One of the main differences between the two candidates is their background. Maloney has pointed out this year that his business background has been about creating private-sector jobs; Tomblin, in contrast, has spent 37 years in government, he notes.
Maloney also is "extremely unhappy" with how the current administration is addressing West Virginia's natural gas boom.
"In 2009, my opponent sponsored and passed a West Virginia cap and trade bill that caps the amount of natural gas that can be applied toward meeting the alternative and renewable energy standard," he said. "Also, Earl Ray Tomblin failed to get a cracker plant in West Virginia. In 2012 he passed a cracker tax credit bill and made it his administration's top priority to get Shell to locate their cracker plant in West Virginia's Northern Panhandle.
"Earlier this year, Shell decided to locate the cracker plant in Pennsylvania, costing our state's Northern Panhandle thousands of high quality, good-paying jobs. We have also seen many companies - including Chesapeake and Baker Hughes - move operations that were in West Virginia to Ohio. Because of the poor economic climate in West Virginia, too much investment and too many jobs are going to our neighboring states."
His plan to turn the state around includes fixing the "regressive tax structure, broken court system, roll back overly burdensome business regulations and create a business friendly climate in our state."
"These reforms will make our state attractive to manufacturers who want to take advantage of our natural gas boom."
- Tomblin, 60, of Chapmanville, W.Va. in Logan County, served nearly 17 years as president of the West Virginia Senate - the longest of any Senate president. He became acting governor when Joe Manchin was elected to the U.S. Senate in 2010, and he was elected governor in a special election in October 2011.
He was first elected to the West Virginia House of Delegates in May 1974, the same week he graduated from West Virginia University. He moved on to the state Senate in 1980.
He and his wife, Joanne, have been married for 32 years and have one son, Brent.
"I'm pleased to say that West Virginia's finances are in much better shape than most other states around the country," he said. "We have balanced budgets and generated surpluses, while not increasing taxes for 17 years - and in fact eliminating the food tax, and responsibly reducing taxes for job creators.
"Our Rainy Day Fund is the third best in the country, with more than $800 million set aside for future needs. We also have seen our credit rating improve to AA-plus, the highest it has been in decades. And with wide bipartisan support we addressed our (other post-employment benefits) problem this year, putting in place a plan to pay off long-term pension liabilities - again without increasing taxes."
He noted that during a special legislative session called in late 2011, West Virginia became the first state in the Appalachian Basin to put rules in place to provide regulatory certainty for companies that want to develop the Marcellus Shale, while also protecting the state's residents and environment.

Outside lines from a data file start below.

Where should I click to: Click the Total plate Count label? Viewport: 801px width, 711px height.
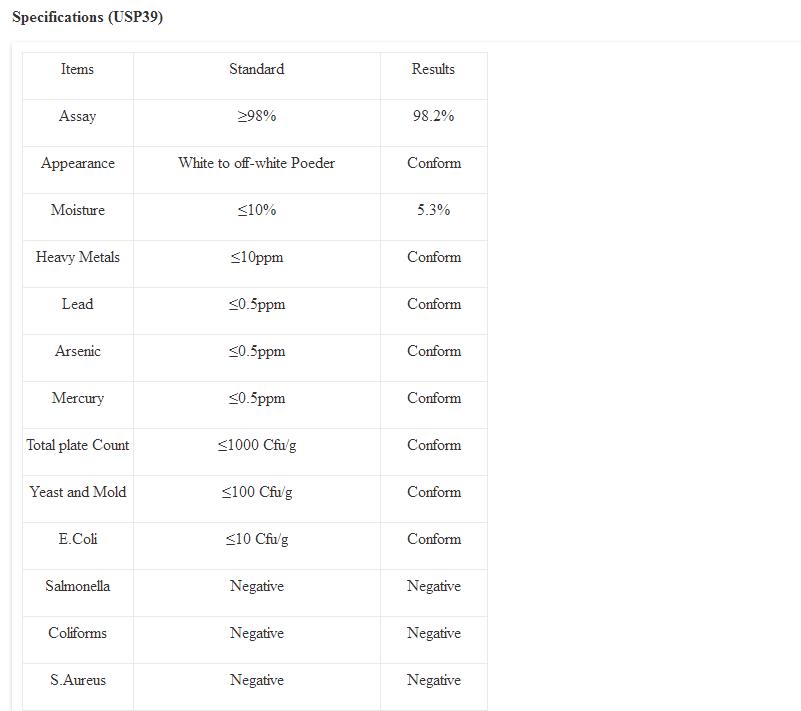77,445
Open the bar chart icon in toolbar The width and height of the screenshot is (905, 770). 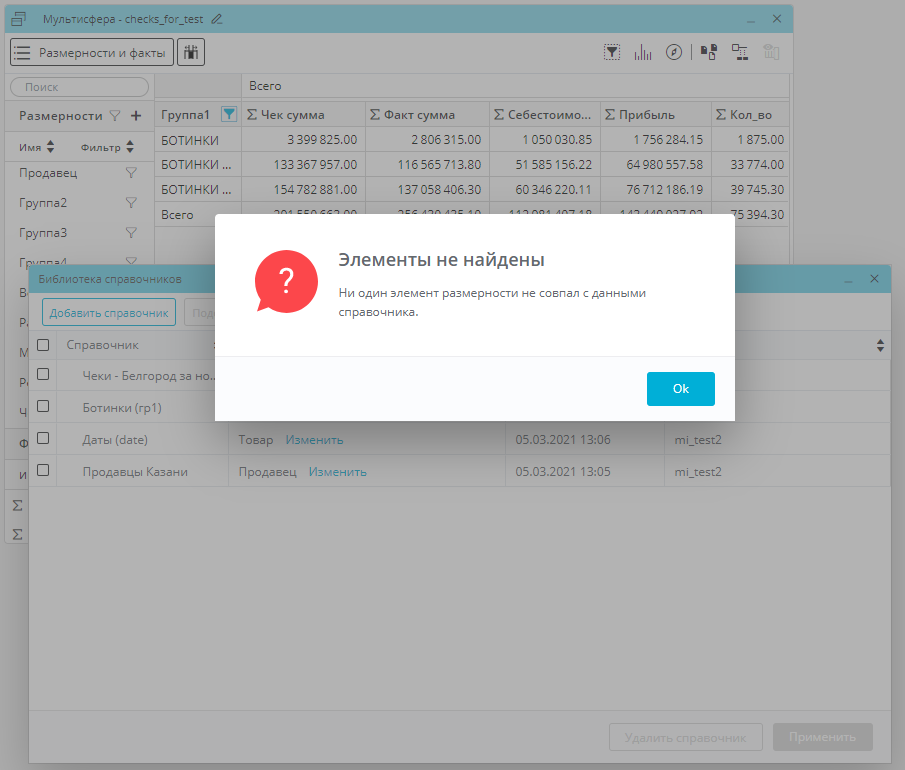(x=643, y=52)
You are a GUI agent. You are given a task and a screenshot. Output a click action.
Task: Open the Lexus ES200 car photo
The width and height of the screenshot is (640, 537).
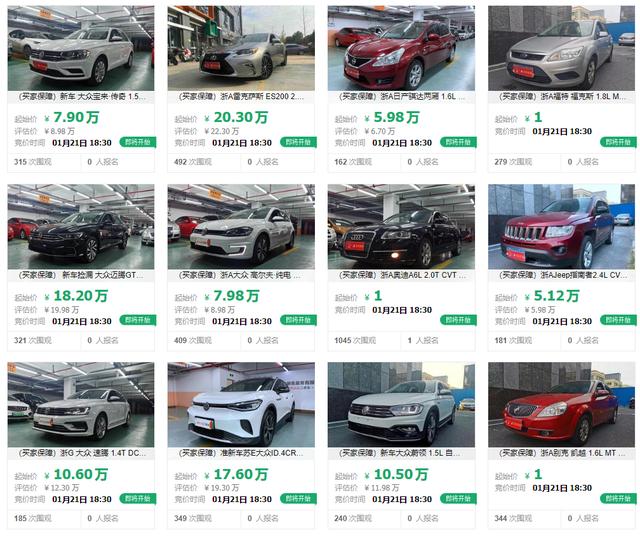(x=241, y=48)
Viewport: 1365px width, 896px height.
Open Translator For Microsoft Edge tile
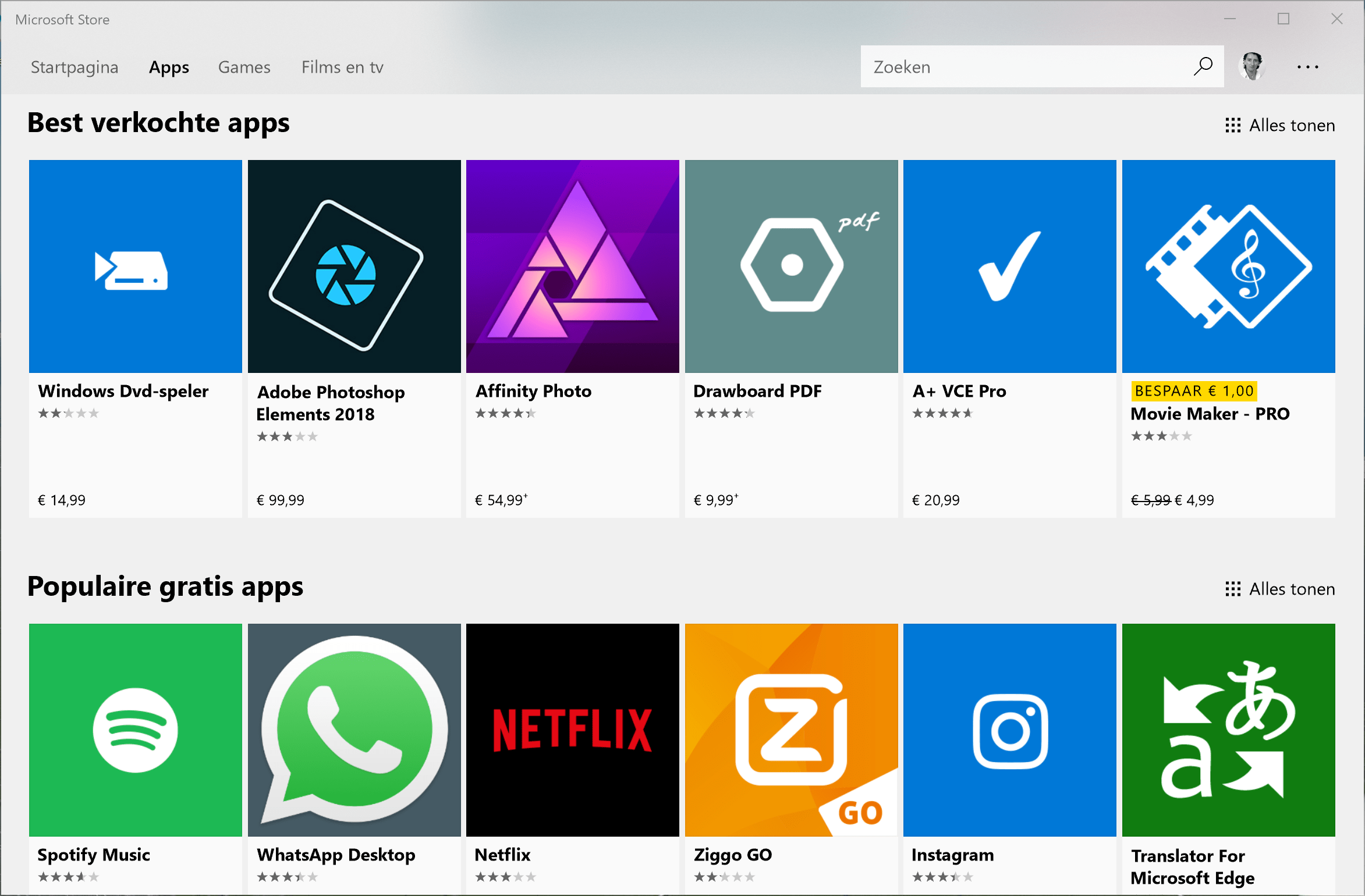[x=1228, y=730]
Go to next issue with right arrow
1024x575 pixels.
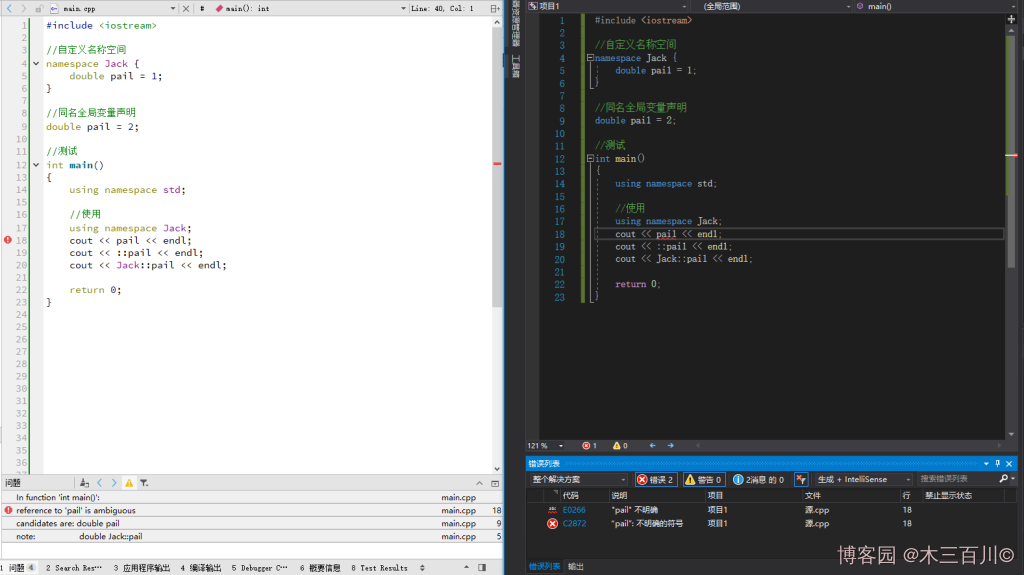[x=114, y=483]
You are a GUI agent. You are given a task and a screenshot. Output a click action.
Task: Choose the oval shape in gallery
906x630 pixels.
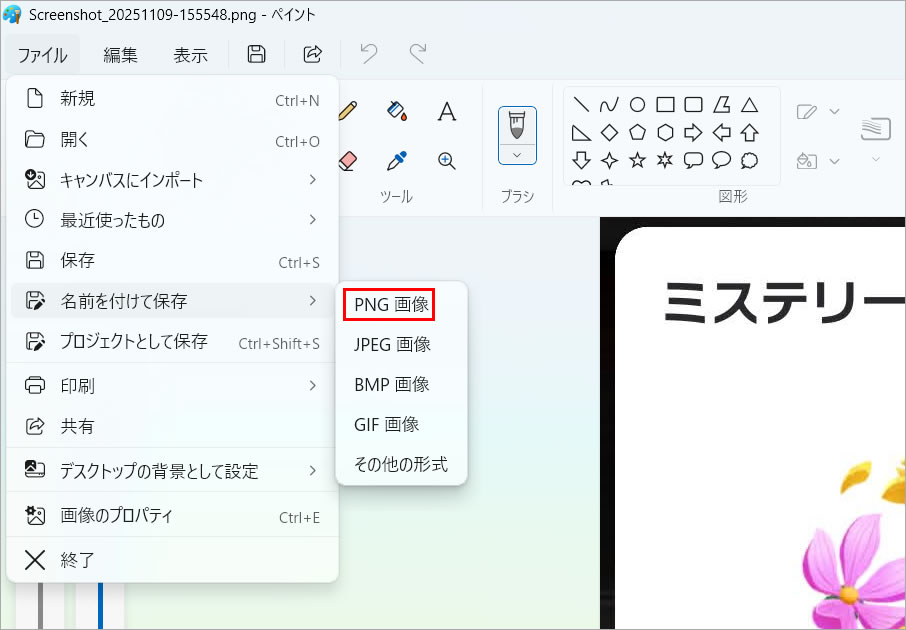(x=637, y=104)
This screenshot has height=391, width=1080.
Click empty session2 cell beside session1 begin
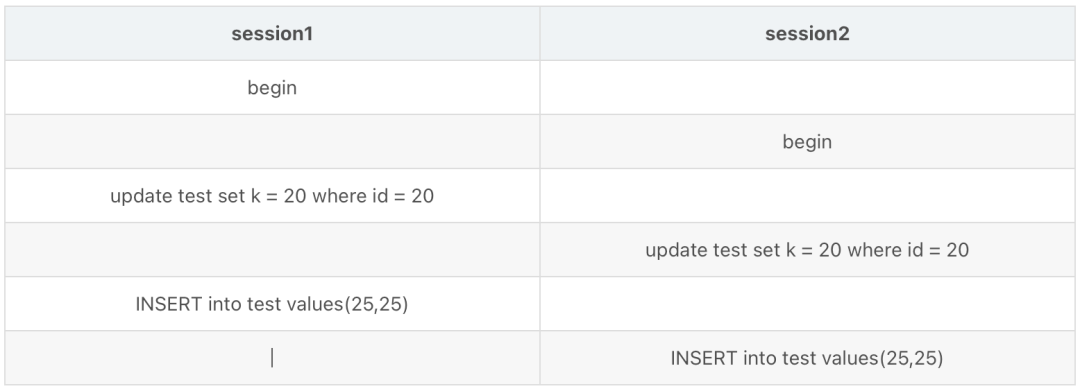[x=807, y=87]
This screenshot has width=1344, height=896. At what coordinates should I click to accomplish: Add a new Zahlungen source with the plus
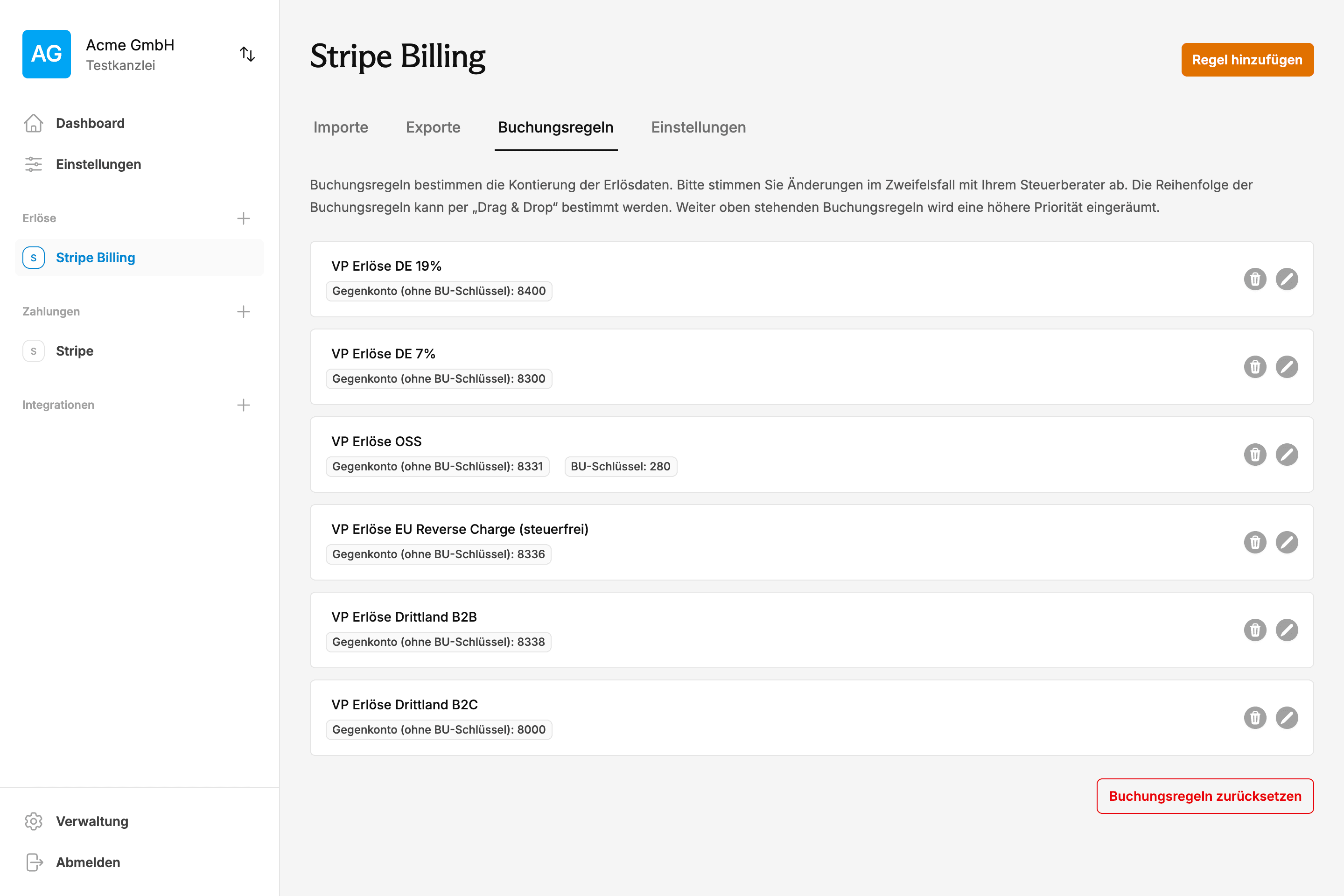pyautogui.click(x=244, y=311)
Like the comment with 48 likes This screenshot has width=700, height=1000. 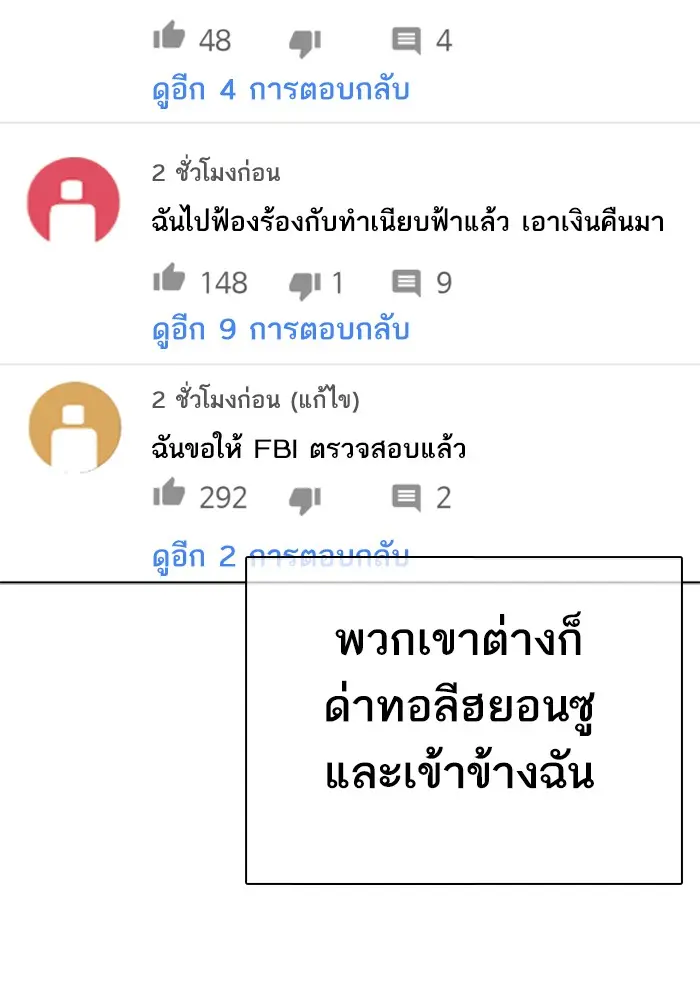[169, 35]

"This new law passed with overwhelming bipartisan support, and it has led to increased economic activity in our state," Tomblin said. "I expect to see continued job growth due to shale development, and I created a task force to encourage the use of compressed natural gas vehicles. That will not only help create jobs, it will save the state money on fuel costs and help make the country energy independent."
He acknowledged that although West Virginia unemployment rate is below the national average, more jobs need to be created.
"I know from talking to business leaders that the actions we have taken - dramatically reducing our workers' compensation rates, cutting business taxes, and improving our infrastructure - makes us more attractive to companies looking to locate and expand businesses," Tomblin said.
"We also are focused on improving our work force through training programs and education reforms that focus on student achievement. As other states are forced to raise taxes to pay off loans from the federal government and pay off their OPEB debts, West Virginia will become even more attractive and I'm confident we will see additional economic development throughout the state."